Novaes não ressaltou, pois não tratava deste assunto, que as unidades de conservação no nível federal, representando 6% de nossa extensão territorial, têm direito a uma pequena parcela daquele montante, que para o desavisado até poderia parecer razoável, se não existissem os famosos contingenciamentos. Na verdade, o que o deputado Lupion quer é conseguir o congelamento das novas unidades de conservação, ou uma moratória.
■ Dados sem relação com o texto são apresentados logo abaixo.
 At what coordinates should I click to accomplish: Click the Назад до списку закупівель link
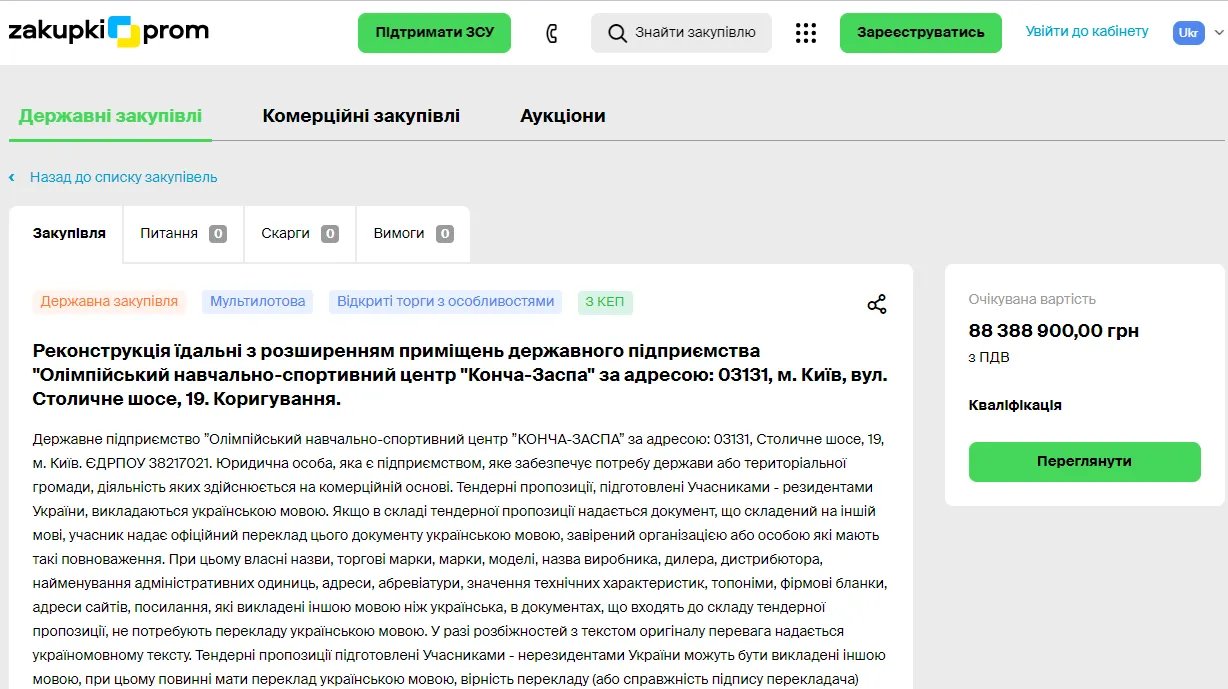pos(122,176)
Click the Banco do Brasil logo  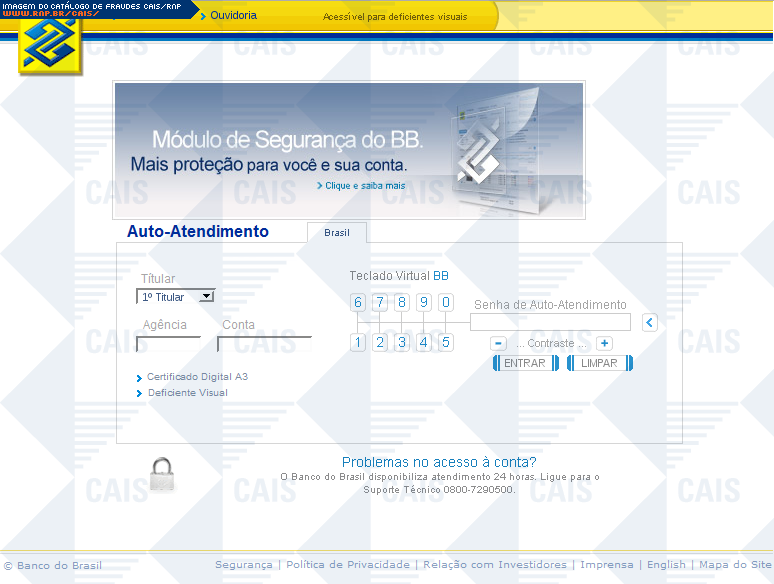[x=46, y=46]
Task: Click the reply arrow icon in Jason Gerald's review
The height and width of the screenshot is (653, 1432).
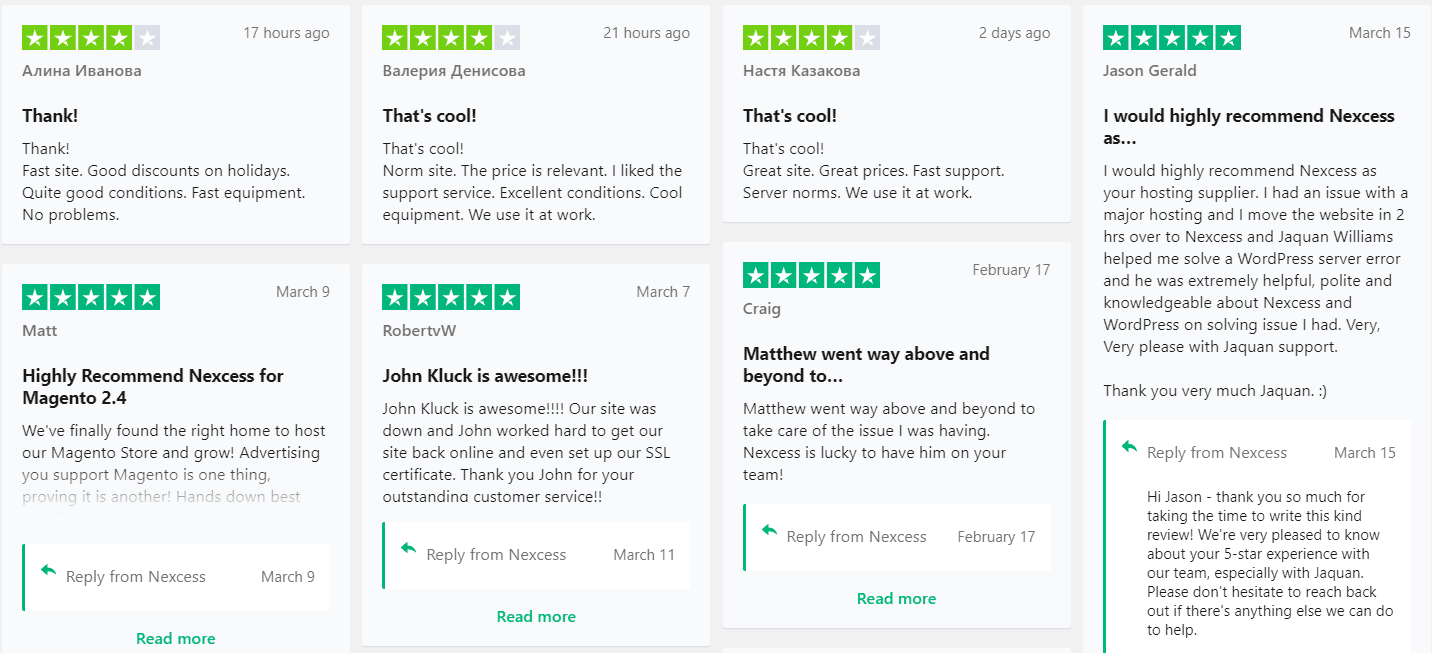Action: tap(1129, 446)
Ademais, o que geralmente acontece quando os proprietários, principalmente grandes latifundiários ou pessoas poderosas, tomam conhecimento da pretensão governamental do possível estabelecimento de uma unidade de conservação, é uma enorme pressão política pela não criação. O que, muitas vezes, impede sua concretização. Também acontece reiteradas vezes que os proprietários, ao serem avisados com antecedência do possível estabelecimento de uma unidade de conservação com a necessária desapropriação de suas terras, destroem suas matas e ecossistemas para que as propriedades não tenham mais valor ambiental. Ou recorrem ao Judiciário.
O país já está cheio de exemplos desta ordem, apenas graças ao dispositivo da Lei do SNUC, que exige a consulta pública para a maioria das categorias existentes. Assim, muitas unidades de conservação deixaram de ser criadas ou ampliadas. Podemos mencionar as ampliações de áreas dos Parques Nacionais da Chapada dos Veadeiros, Grande Sertão Veredas e de Brasília. O Parque Nacional da Serra do Itajaí, em Santa Catarina, com seus 40 mil hectares, teve seus efeitos de criação suspensos pelo Judiciário. O Parque Nacional do Araguaia, de 2 milhões de hectares, foi reduzido a míseros 90 mil hectares. Quanto ao Parque Nacional de Monte Roraima, decidiu-se pela dupla afetação (seja lá o que isso significa)… e assim segue o processo de desaparecimento e extinção de nossas áreas protegidas.
Pobre país, que, em um momento tão frágil para a conservação da biodiversidade, com as destruições maciças de enormes áreas, quer seja por incêndios, extração ilegal de madeira, caça indiscriminada, ausência ou omissão de governos, ineficácia da luta ambientalista, ou pela falta de recursos humanos e orçamentários, assiste a este novo golpe, quase imperceptível devido à sua malícia, contra a preservação da natureza!
As organizações não-governamentais voltadas para a preservação da biodiversidade do Brasil deveriam rechaçar este infausto projeto de lei e se posicionar contundentemente junto à Comissão de Meio Ambiente e de Desenvolvimento Sustentável da Câmara Federal, fazendo ver aos deputados da comissão o perigo que encerra sua possível aprovação.